> REQUIREMENTS:
Can you turn the entries below into a JSON list of strings, one string per line, beginning at the line that contains "Maximize the VST-Verbindungen window" and continuing through the line that contains "click(292, 67)", both included? Leave out any blank lines.

> RECORDS TO USE:
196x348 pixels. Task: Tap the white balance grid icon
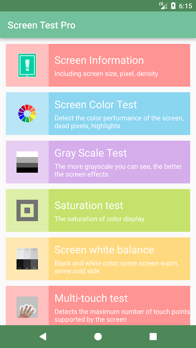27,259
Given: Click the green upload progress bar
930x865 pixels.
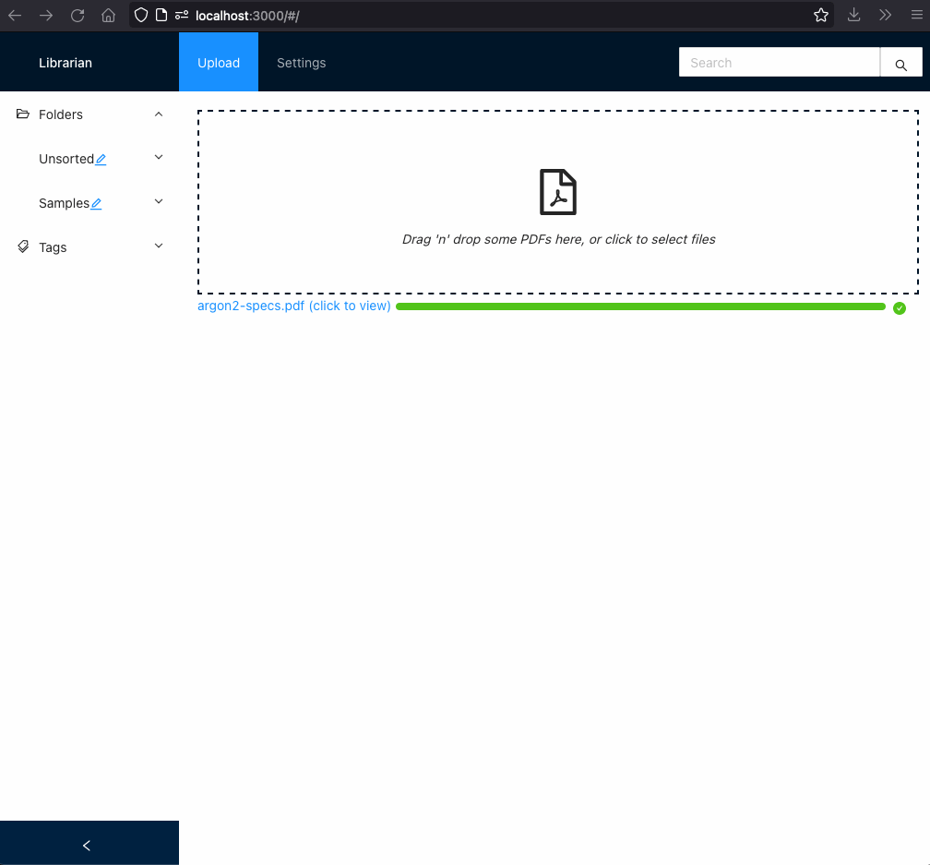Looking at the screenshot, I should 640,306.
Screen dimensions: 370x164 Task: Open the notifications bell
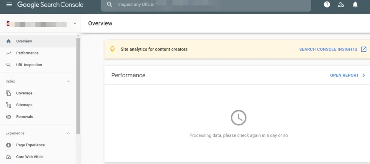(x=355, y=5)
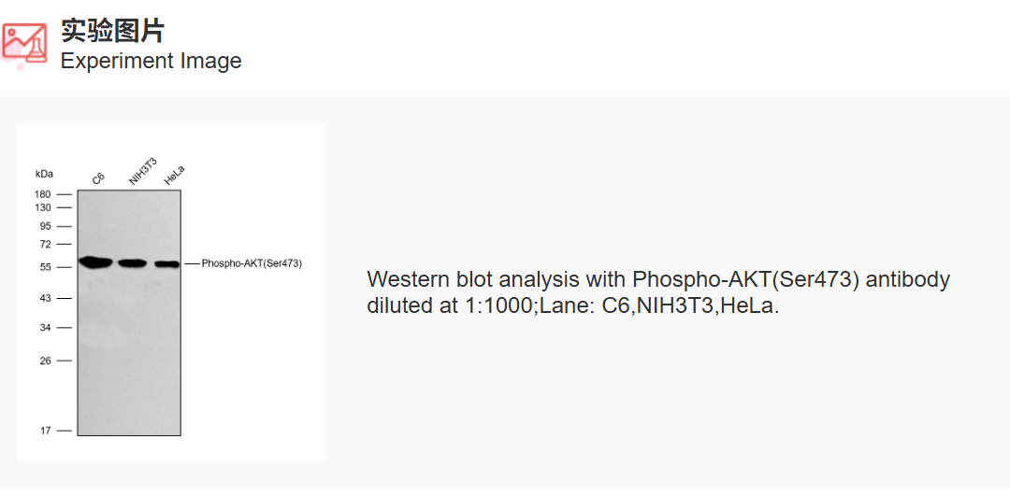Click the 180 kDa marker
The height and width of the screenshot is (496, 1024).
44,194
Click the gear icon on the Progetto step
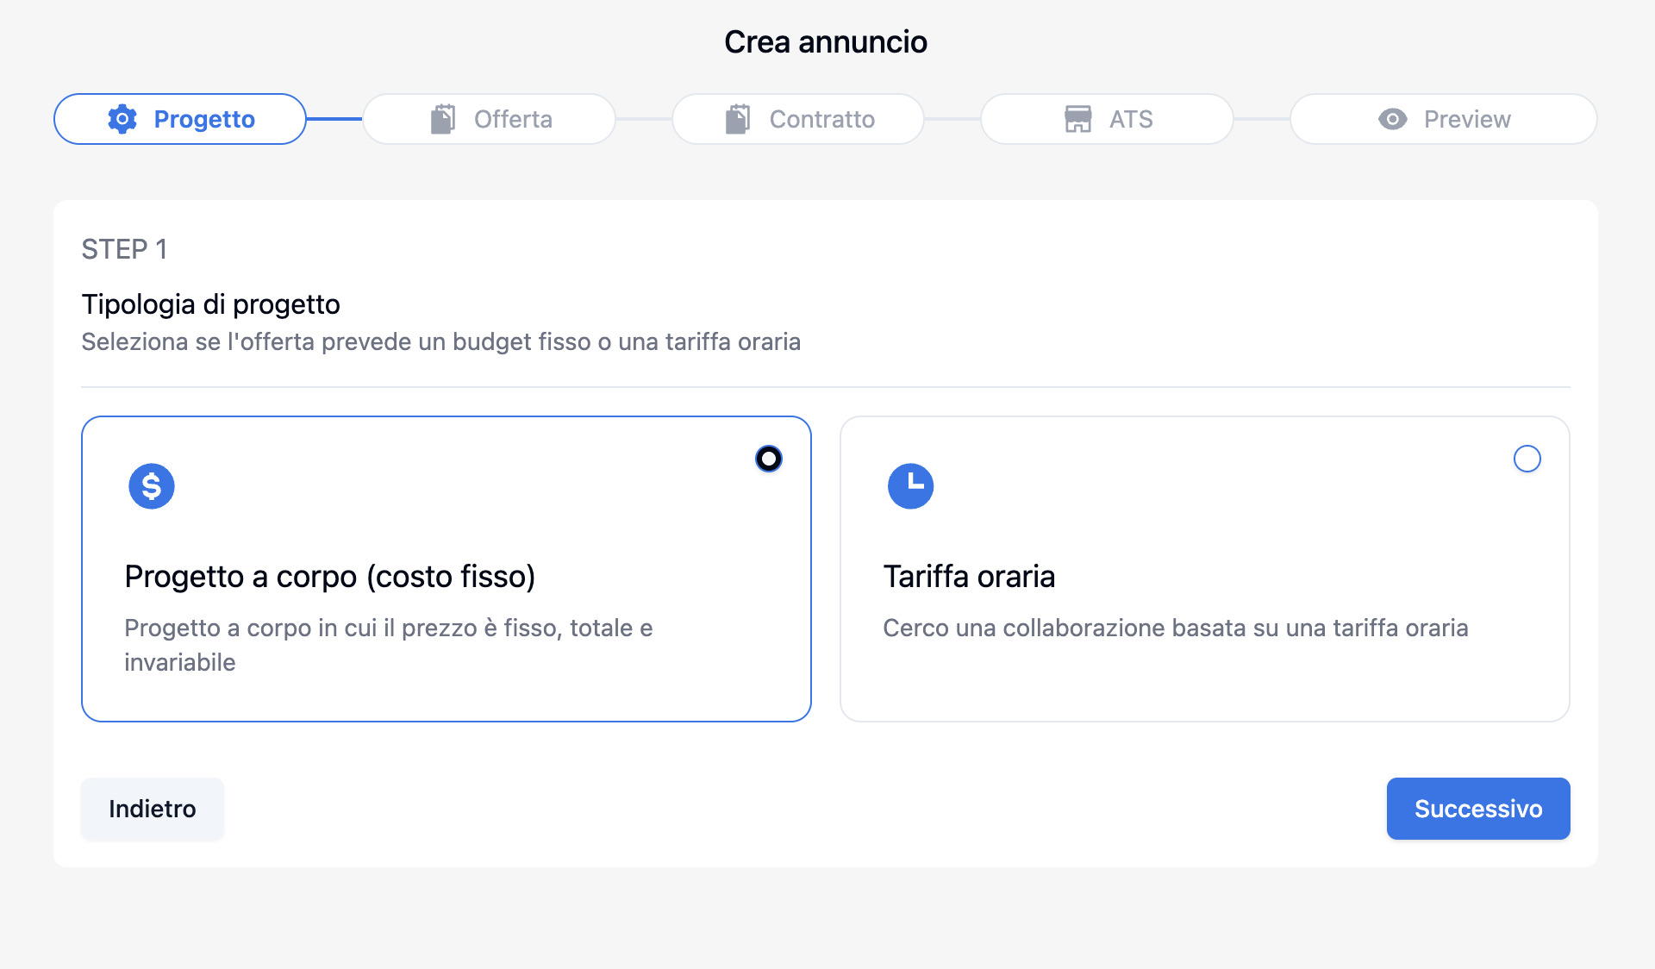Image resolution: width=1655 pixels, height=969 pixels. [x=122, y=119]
---
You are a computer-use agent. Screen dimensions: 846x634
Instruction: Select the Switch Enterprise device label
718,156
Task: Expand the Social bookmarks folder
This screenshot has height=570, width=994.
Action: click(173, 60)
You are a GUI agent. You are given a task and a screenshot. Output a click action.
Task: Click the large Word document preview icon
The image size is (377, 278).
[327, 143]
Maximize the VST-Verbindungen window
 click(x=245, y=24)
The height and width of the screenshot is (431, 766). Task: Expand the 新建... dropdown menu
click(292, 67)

> CORRECT RESPONSE:
[
  "Maximize the VST-Verbindungen window",
  " click(x=245, y=24)",
  "The height and width of the screenshot is (431, 766). Task: Expand the 新建... dropdown menu",
  "click(292, 67)"
]